一、产品简介

欢迎使用由绿生恒生物科技有限公司研发生产的 2× Seamless Cloning Buffer。

本产品是一种高效、快速的单管"一步法"无缝克隆预混液。试剂中的2× Buffer 已预先混合了最优配比的特异性重组酶群与反应缓冲液，只需将线性化载体、目的片段与本产品混合，即可在 50°C 下 15~30 分钟内完成高效率的定向重组。本试剂盒不受载体酶切位点限制，可实现 1~5 个片段的无缝拼接，产物可直接用于转化，是常规克隆、高通量克隆及多片段组装的理想选择。

二、产品优势

• 极致简便：真正的 All-in-One 预混液，免去繁琐加酶步骤，减少移液误差。
• 超高阳性率：经特殊优化的酶群与缓冲体系，单片段克隆阳性率可达 95% 以上。
• 快速高效：单片段克隆仅需 50°C 孵育 15 分钟即可完成。
• 广泛适用：无论长短片段或多片段（最多5个），均能实现高效组装。

三、产品组分与保存

组分名称	50 rxns 规格	100 rxns 规格	保存条件
2× Seamless Cloning Buffer*	250 µL	500 µL	-20°C 避光保存
阳性对照载体 (50 ng/µL, 可选)	10 µL	10 µL	-20°C 保存
阳性对照片段 (20 ng/µL, 可选)	10 µL	10 µL	-20°C 保存
Nuclease-free ddH₂O	1 mL	1 mL × 2	-20°C / 4°C 保存

*注意：本品含高活性重组酶，请置于 -20°C 恒温保存，避免反复冻融（建议分装保存）。

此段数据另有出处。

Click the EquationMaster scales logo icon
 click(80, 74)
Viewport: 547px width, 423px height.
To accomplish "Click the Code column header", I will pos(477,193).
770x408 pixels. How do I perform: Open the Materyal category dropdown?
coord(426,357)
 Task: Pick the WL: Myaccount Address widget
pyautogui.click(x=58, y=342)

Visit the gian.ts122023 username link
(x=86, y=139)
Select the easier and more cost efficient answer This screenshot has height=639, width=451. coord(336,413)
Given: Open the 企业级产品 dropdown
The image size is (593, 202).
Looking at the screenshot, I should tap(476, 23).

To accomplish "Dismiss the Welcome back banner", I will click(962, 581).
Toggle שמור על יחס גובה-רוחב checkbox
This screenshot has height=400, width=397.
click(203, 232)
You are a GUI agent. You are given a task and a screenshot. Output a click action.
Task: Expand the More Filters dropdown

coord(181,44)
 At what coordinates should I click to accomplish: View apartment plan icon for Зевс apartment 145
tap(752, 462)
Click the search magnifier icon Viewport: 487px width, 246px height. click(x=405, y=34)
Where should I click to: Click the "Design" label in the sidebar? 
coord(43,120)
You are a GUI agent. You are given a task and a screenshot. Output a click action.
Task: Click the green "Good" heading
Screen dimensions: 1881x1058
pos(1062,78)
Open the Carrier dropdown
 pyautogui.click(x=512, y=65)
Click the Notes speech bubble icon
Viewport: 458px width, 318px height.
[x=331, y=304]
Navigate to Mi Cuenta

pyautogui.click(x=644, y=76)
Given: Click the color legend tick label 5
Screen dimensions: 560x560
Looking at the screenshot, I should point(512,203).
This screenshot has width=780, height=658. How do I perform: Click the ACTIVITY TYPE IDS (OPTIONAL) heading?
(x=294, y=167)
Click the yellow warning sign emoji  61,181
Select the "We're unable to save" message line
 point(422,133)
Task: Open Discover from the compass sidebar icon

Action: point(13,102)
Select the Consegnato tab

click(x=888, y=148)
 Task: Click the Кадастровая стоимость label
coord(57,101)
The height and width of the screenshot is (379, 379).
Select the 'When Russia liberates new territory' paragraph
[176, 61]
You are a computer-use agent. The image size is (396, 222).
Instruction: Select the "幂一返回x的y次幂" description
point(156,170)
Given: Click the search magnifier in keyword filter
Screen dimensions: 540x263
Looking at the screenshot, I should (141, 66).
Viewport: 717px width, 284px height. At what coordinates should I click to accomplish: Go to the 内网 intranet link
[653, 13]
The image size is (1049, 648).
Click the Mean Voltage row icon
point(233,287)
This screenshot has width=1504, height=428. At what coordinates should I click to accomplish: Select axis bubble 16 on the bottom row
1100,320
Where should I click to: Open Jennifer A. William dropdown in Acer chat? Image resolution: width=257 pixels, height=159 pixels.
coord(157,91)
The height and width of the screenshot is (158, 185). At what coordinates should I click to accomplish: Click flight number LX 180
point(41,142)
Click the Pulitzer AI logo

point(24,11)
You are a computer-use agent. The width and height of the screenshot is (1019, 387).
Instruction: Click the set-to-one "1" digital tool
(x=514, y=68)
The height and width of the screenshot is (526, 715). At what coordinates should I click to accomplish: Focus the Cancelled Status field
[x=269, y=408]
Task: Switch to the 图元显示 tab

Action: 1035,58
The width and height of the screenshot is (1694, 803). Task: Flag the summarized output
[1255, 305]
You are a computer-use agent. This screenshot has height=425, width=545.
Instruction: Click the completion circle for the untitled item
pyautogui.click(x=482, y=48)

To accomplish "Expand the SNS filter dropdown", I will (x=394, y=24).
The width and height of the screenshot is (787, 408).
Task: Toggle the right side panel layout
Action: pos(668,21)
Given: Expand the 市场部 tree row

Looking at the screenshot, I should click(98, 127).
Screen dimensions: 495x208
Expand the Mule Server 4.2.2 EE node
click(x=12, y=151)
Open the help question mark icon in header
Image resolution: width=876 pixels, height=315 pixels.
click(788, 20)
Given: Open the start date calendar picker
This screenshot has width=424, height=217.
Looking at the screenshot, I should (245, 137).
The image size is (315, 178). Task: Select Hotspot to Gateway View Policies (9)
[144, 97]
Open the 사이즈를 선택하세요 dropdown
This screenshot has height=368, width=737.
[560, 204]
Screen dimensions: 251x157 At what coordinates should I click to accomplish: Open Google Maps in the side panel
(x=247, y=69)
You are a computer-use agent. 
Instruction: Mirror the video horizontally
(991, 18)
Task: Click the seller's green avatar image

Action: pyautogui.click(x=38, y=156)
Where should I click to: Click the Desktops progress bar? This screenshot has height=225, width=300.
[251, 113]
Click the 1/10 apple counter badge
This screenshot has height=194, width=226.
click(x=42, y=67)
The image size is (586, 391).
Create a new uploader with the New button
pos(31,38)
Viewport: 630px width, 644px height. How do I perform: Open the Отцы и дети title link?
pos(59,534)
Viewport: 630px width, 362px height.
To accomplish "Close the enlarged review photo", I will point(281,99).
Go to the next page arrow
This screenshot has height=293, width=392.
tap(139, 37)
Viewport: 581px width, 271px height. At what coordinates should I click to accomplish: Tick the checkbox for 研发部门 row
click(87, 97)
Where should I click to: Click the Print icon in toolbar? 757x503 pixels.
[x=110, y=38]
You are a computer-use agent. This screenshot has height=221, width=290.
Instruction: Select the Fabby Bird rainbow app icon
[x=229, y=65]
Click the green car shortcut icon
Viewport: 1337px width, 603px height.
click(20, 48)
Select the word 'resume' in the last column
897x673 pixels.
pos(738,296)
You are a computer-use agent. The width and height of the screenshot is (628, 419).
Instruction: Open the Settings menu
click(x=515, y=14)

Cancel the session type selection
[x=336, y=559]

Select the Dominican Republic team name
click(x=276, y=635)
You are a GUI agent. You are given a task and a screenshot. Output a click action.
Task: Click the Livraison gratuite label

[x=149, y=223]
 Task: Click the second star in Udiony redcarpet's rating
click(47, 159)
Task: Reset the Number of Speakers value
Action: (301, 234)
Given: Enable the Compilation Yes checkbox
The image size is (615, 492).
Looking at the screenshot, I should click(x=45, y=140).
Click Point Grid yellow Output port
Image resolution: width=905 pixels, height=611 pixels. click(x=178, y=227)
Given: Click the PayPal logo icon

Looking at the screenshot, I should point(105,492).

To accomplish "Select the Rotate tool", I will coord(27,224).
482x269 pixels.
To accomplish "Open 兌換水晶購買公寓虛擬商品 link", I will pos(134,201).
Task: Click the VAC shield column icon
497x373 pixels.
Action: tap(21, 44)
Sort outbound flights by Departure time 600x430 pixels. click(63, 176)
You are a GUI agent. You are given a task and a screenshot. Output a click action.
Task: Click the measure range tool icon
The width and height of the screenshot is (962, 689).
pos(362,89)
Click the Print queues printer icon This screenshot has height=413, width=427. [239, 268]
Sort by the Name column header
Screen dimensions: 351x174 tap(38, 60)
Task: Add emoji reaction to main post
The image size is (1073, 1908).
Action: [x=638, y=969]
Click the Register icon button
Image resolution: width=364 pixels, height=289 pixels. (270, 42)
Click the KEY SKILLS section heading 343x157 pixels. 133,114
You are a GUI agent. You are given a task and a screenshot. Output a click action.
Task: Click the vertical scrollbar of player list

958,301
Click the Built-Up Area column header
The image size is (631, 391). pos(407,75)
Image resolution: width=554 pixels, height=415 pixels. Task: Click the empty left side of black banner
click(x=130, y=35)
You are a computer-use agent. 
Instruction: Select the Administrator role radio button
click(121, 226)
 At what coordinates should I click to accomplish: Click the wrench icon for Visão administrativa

使用时置于冰上融化。

四、操作步骤

1. 载体与目的片段的制备

• 线性化载体：推荐使用双酶切或反向 PCR 扩增制备。强烈建议对线性化载体进行凝胶回收纯化，以降低空载假阳性率。
• 目的片段：引物设计时，需在 5' 端引入与线性化载体末端完全一致的 15~25 bp（推荐 20 bp）同源重组序列。
  （注：若以质粒为模板扩增片段，扩增后务必使用 DpnI 消化产物，或直接进行切胶回收以去除模板质粒。）

2. 重组反应体系配制（请在冰上操作）

组分	10 µL 体系	20 µL 体系	加样量推荐
线性化载体	X µL	X µL	50 ~ 100 ng
目的片段	Y µL	Y µL	见下方"摩尔比计算"
2× Seamless Cloning Buffer	5 µL	10 µL	1× (终浓度)
Nuclease-free ddH₂O	补足至 10 µL	补足至 20 µL	-

【DNA摩尔比计算指南】

• 单片段克隆：推荐最适载体与片段的摩尔比为 1:2。
• 多片段克隆：推荐最适载体与各片段的摩尔比为 1:1。
• 公式：片段所需质量(ng) = [载体质量(ng) × 片段长度(bp) / 载体长度(bp)] × 摩尔比

3. 重组反应与孵育

将配制好的体系用移液器轻轻吹打混匀（切勿涡旋震荡），短暂离心收集至管底。

置于 PCR 仪或恒温水浴中，50°C 孵育（单片段 15 分钟；多片段 30~60 分钟）。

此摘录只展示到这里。